Esto de aspirar a lo más grande, lo más alto y/o lo más copioso es nuestro particular lema olímpico. La fama se la llevan en realidad los portugueses, de los que tal vez hayamos heredado la costumbre, del mismo modo que compartimos durante algunos siglos la lengua. También allí presumen de tener las más multitudinarias manifestaciones del mundo —una de mil personas ya es "monumental"— y del segundo puente más largo de Europa. Por no hablar ya de la alianza de Portugal con Gran Bretaña, que al parecer es la más antigua de las vigentes en el planeta geopolítico.

Las demasías de los gallegos son de orden más bien gastronómico, aunque de todo hay en la viña de Breogán.

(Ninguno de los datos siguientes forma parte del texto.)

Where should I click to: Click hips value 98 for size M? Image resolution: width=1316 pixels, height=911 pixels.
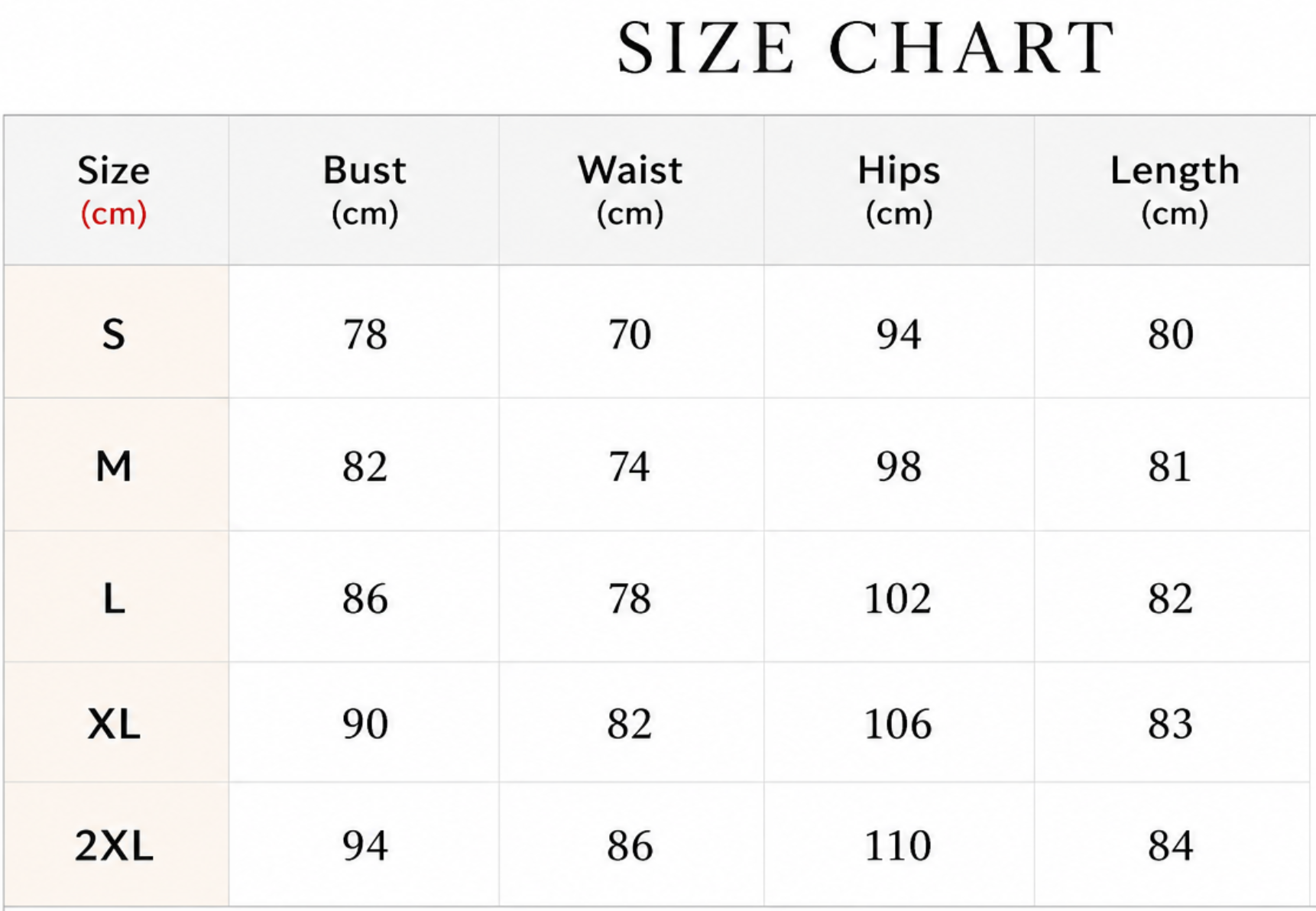pyautogui.click(x=899, y=465)
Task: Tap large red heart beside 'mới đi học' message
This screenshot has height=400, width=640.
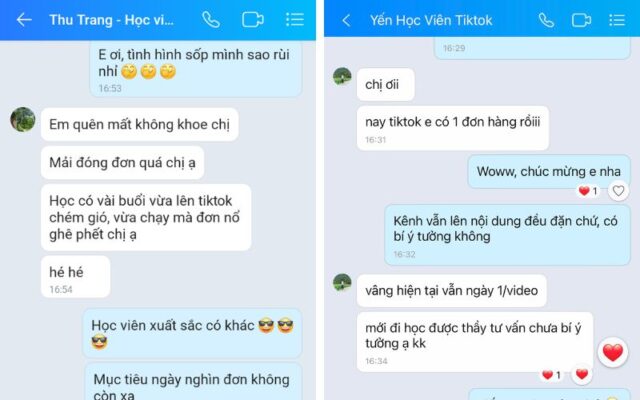Action: tap(613, 352)
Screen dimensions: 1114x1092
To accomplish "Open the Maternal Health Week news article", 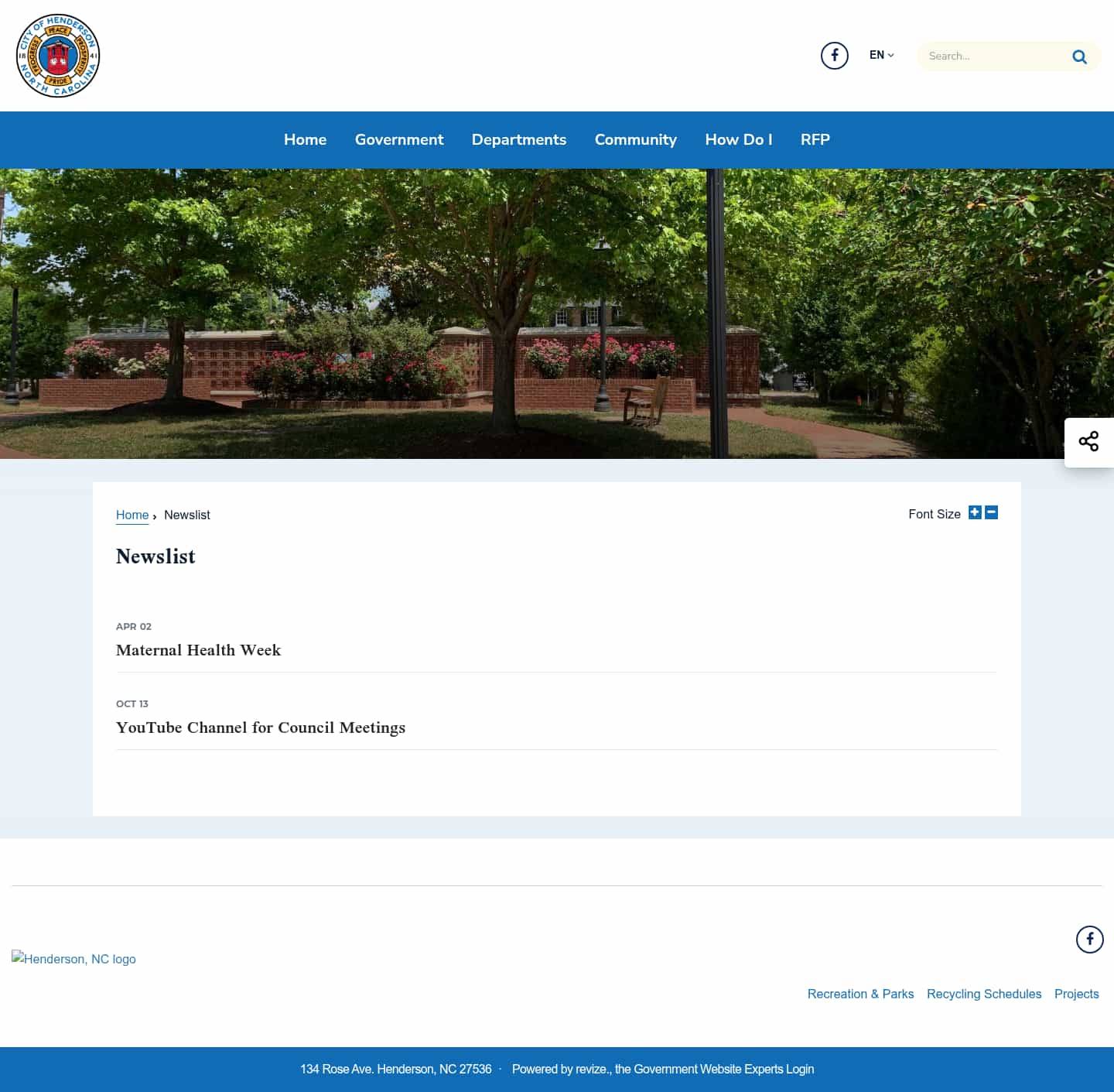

La parroquia de Carcacia, en Padrón, ha homologado la tortilla de patata más grande del universo, a fuerza de echarle huevos (y patatas, y cebolla) en cantidades absolutamente desmesuradas. Tanto como para hacer necesario el uso de una grúa para darle la vuelta a tan formidable plato.

A tal hazaña propia de Pantagruel habría que agregar aún los inmensos peroles donde se cuecen los callos en O Porriño y otros lugares del Condado o la hecatombe de cerdos que se sacrifica en Lalín para alumbrar los cocidos de febrero. El cocido, plato de referencia del país, es en sí mismo un exceso con las diecisiete carnes distintas que lo ilustran, según los cánones de Castroviejo y Cunqueiro.

Pero no solo se trata del yantar. Presumimos también los gallegos de tener el banco más bonito del mundo, si bien se trata de un banco de madera con vistas al mar y no de una entidad financiera que acaso nos diese más provecho económico.

En cuestión de naufragios y mareas negras no hará falta destacar la preeminencia de Galicia entre todas las costas del mundo. Hasta nueve de gran impacto bañaron de chapapote el litoral de este antiguo reino durante las cuatro últimas décadas.

Nada hay de nuevo, por tanto, en la desmesurada iluminación con la que el alcalde de Vigo ha llenado de bombillas (y de viajeros curiosos) las calles de la más poblada ciudad del reino. El contraataque de su colega de Cangas, que ha pintado sobre el asfalto un paso de cebra de más de cuarenta metros de longitud, era del todo previsible. Este es, ya se ve, un lugar en el que nada sobra: ni siquiera los excesos. Al menos dejamos de tomarnos en serio por un rato, lo que siempre es de agradecer.